- **BRIEF**
Put the lines of the listing between the line containing "Given: Click the NComputing logo" and the line containing "Action: 861,384", both included, into a numbered list, leaving out blank lines.

- **DATA SHOWN**

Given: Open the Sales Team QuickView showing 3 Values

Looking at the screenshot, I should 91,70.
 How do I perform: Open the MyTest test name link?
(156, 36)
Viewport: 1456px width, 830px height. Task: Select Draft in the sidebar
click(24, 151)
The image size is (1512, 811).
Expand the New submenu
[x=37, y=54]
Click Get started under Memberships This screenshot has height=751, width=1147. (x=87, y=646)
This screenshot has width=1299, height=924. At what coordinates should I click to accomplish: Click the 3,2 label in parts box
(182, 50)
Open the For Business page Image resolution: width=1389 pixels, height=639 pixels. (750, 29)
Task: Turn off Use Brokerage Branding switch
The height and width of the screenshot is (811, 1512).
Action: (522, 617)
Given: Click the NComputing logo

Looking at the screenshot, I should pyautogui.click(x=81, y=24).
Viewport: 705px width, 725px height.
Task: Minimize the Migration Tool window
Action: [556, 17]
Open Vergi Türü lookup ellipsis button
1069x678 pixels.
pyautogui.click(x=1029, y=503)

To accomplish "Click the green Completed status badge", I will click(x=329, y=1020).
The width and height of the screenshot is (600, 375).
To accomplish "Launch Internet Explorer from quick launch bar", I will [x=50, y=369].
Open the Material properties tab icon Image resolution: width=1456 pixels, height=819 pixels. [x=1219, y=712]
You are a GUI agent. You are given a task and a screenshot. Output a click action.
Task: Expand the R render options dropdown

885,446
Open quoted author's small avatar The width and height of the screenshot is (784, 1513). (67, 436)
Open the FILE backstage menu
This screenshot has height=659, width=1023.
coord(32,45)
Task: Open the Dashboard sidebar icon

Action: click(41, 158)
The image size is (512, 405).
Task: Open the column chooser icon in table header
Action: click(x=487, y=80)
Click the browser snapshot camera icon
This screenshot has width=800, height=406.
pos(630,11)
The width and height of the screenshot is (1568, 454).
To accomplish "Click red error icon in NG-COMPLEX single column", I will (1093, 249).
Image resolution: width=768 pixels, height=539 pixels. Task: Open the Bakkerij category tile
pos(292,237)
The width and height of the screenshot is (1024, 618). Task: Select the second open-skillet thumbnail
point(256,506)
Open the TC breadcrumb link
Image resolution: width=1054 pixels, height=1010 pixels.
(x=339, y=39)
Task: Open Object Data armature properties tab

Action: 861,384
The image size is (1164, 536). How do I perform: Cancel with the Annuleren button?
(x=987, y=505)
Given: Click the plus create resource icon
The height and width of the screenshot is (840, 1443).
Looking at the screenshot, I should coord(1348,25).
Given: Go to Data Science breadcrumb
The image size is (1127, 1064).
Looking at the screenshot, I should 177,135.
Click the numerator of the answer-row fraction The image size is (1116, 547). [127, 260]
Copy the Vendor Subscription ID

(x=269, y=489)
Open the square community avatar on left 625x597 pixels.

- **TASK OUTPUT**
1. Given: Click the NComputing logo
2. Looking at the screenshot, I should pyautogui.click(x=81, y=24).
3. Viewport: 705px width, 725px height.
4. Task: Minimize the Migration Tool window
5. Action: [556, 17]
6. Open Vergi Türü lookup ellipsis button
7. 1069x678 pixels.
8. pyautogui.click(x=1029, y=503)
9. To accomplish "Click the green Completed status badge", I will click(x=329, y=1020).
10. The width and height of the screenshot is (600, 375).
11. To accomplish "Launch Internet Explorer from quick launch bar", I will [x=50, y=369].
12. Open the Material properties tab icon Image resolution: width=1456 pixels, height=819 pixels. [x=1219, y=712]
13. You are a GUI agent. You are given a task and a screenshot. Output a click action.
14. Task: Expand the R render options dropdown
15. 885,446
16. Open quoted author's small avatar The width and height of the screenshot is (784, 1513). (67, 436)
17. Open the FILE backstage menu
18. This screenshot has height=659, width=1023.
19. coord(32,45)
20. Task: Open the Dashboard sidebar icon
21. Action: click(41, 158)
22. The image size is (512, 405).
23. Task: Open the column chooser icon in table header
24. Action: click(x=487, y=80)
25. Click the browser snapshot camera icon
26. This screenshot has width=800, height=406.
27. pos(630,11)
28. The width and height of the screenshot is (1568, 454).
29. To accomplish "Click red error icon in NG-COMPLEX single column", I will (1093, 249).
30. Image resolution: width=768 pixels, height=539 pixels. Task: Open the Bakkerij category tile
31. pos(292,237)
32. The width and height of the screenshot is (1024, 618). Task: Select the second open-skillet thumbnail
33. point(256,506)
34. Open the TC breadcrumb link
35. Image resolution: width=1054 pixels, height=1010 pixels.
36. (x=339, y=39)
37. Task: Open Object Data armature properties tab
38. Action: 861,384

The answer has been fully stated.